§ Problem to work on
Within the records below, find the line with "Open the Device Manager link" and the line with "Task: Go to next page of races", then reproduce exactly those two lines and all lines between them, without any picture.

Stored records
============================================================
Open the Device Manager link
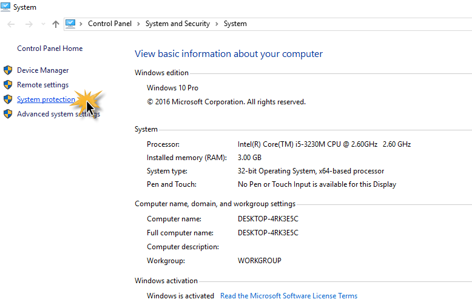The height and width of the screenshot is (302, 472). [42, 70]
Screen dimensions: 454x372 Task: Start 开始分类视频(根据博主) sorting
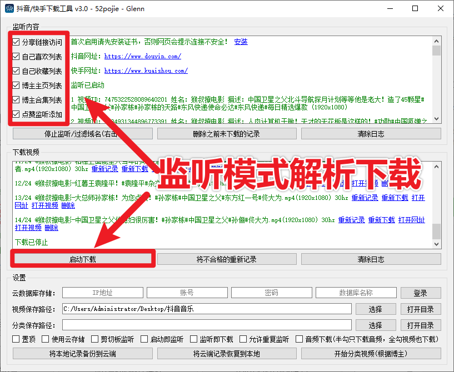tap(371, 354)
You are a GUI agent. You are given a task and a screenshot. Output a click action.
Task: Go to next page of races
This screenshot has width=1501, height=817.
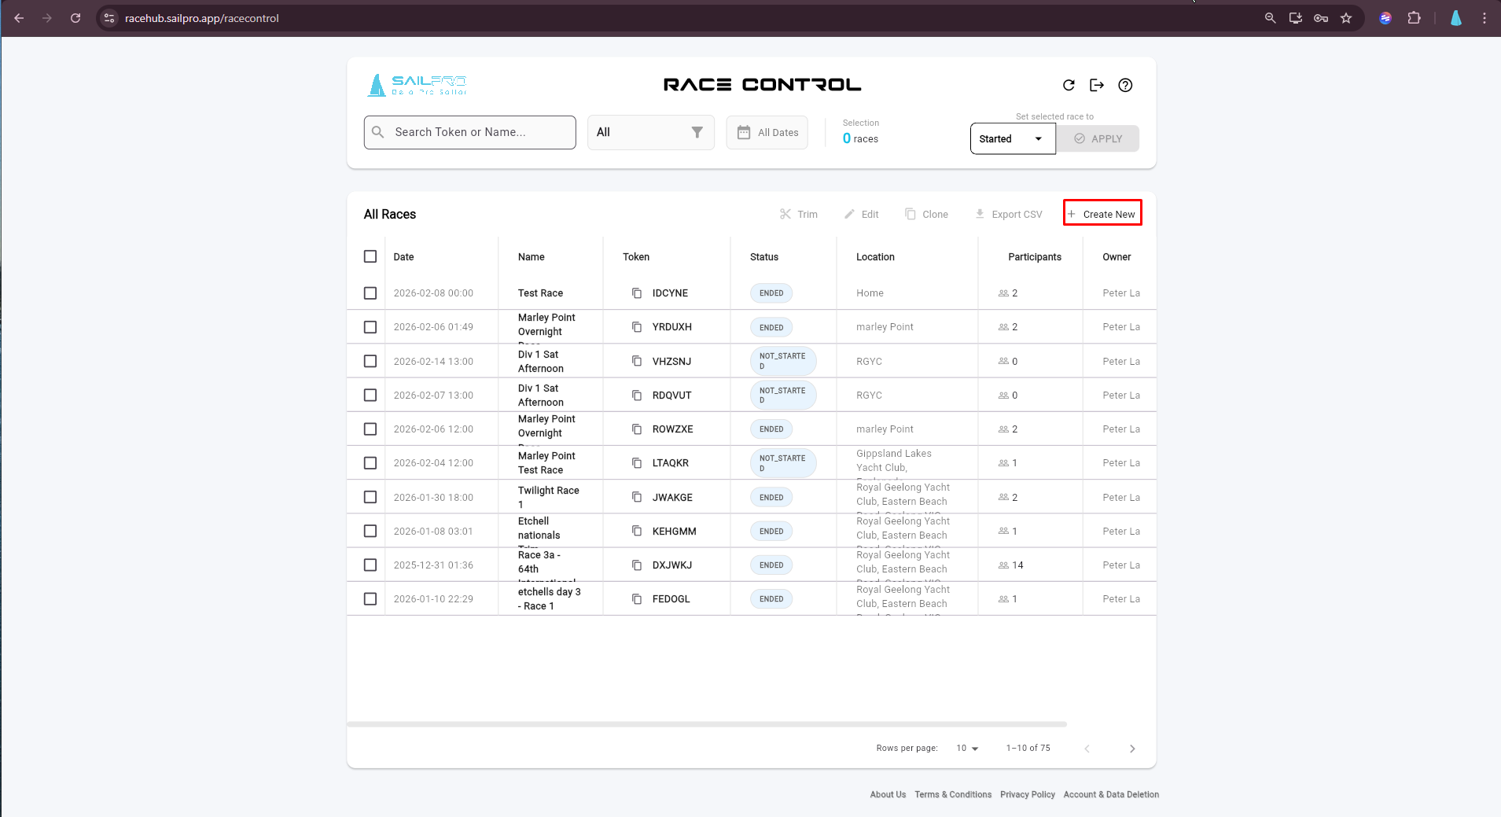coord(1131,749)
============================================================
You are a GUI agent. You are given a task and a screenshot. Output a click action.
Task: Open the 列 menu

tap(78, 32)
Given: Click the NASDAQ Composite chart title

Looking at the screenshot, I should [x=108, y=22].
============================================================
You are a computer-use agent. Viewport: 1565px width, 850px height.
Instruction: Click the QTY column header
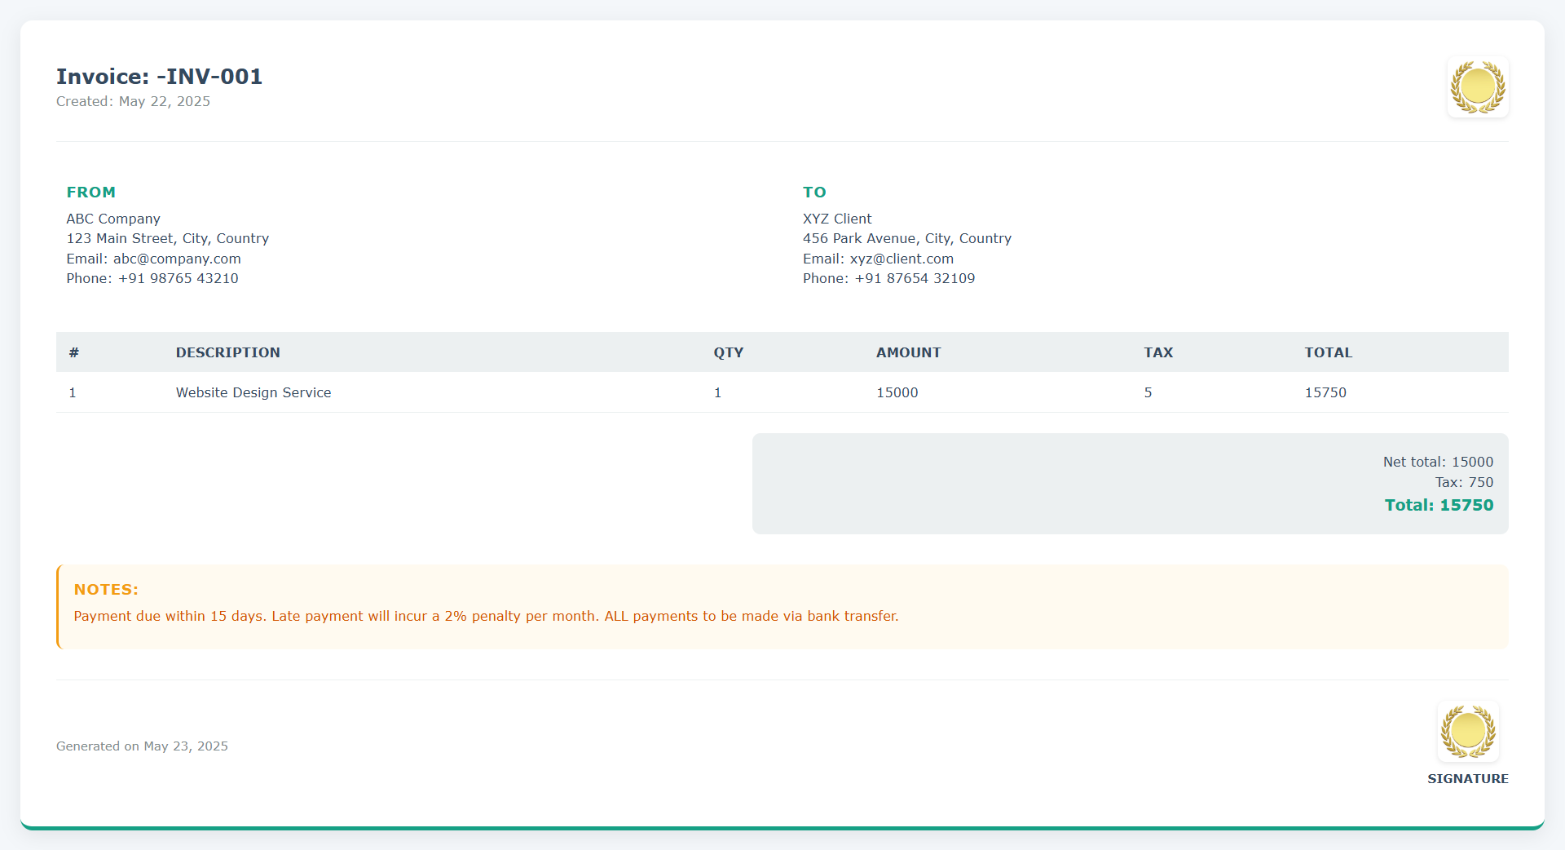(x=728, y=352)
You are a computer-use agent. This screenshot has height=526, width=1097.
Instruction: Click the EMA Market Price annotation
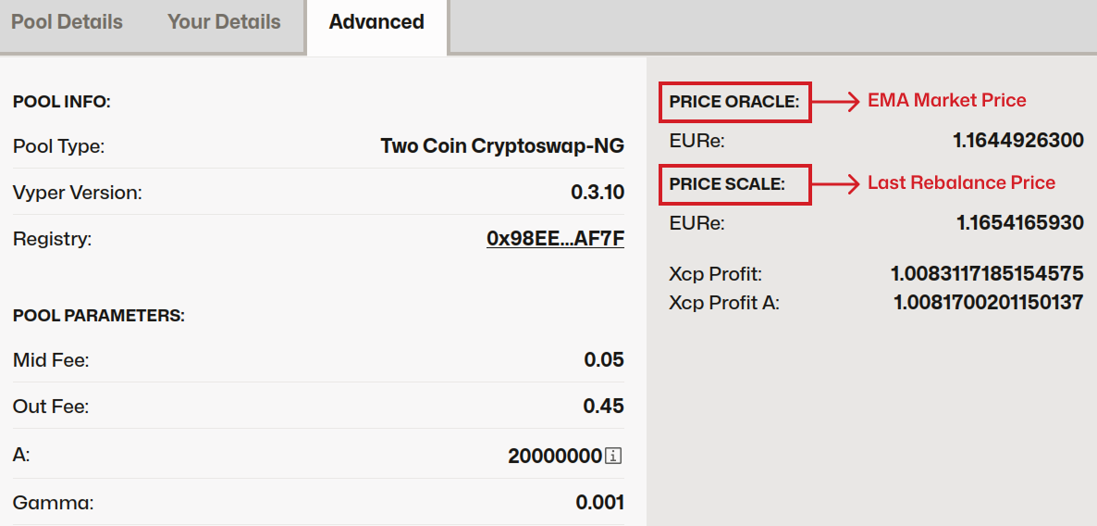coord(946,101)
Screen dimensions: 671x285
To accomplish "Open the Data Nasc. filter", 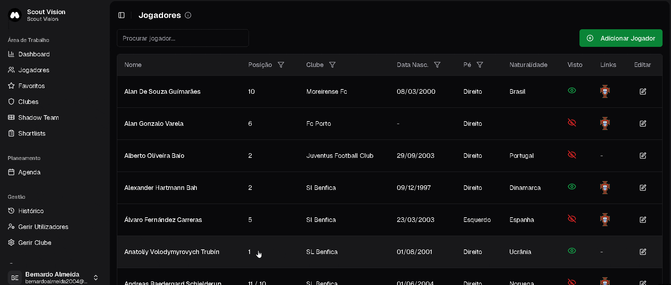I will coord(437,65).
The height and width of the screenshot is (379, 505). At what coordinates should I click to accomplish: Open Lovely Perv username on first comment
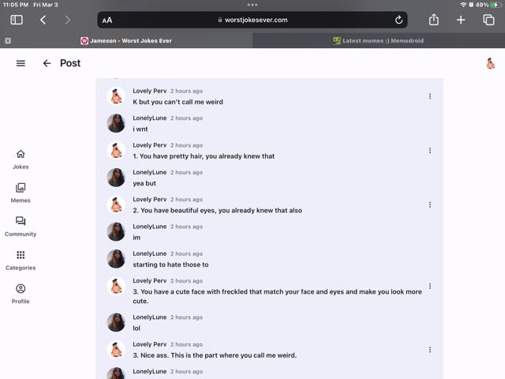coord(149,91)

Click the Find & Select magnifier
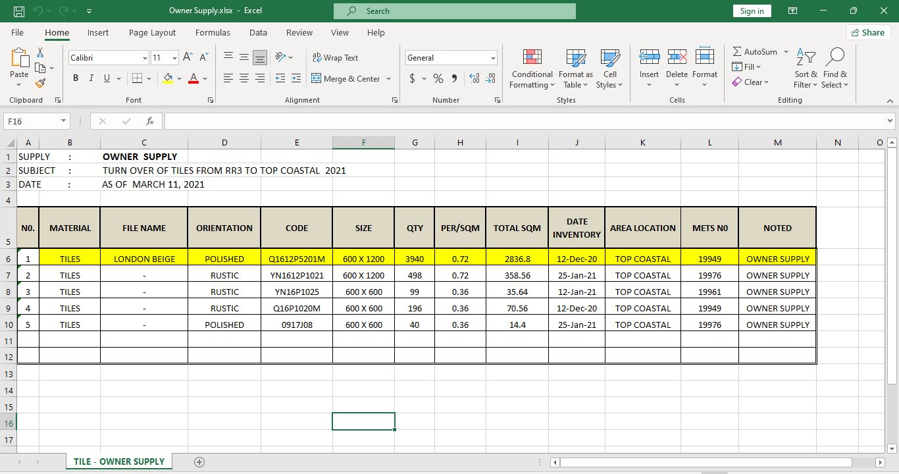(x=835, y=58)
============================================================
§ Exercise answer
Open the Device Manager link
The height and width of the screenshot is (302, 472). [42, 70]
Screen dimensions: 454x372 Task: Start 开始分类视频(根据博主) sorting
tap(371, 354)
You are a GUI agent. You are given a task and a screenshot. Output a click action.
Task: Go to next page of races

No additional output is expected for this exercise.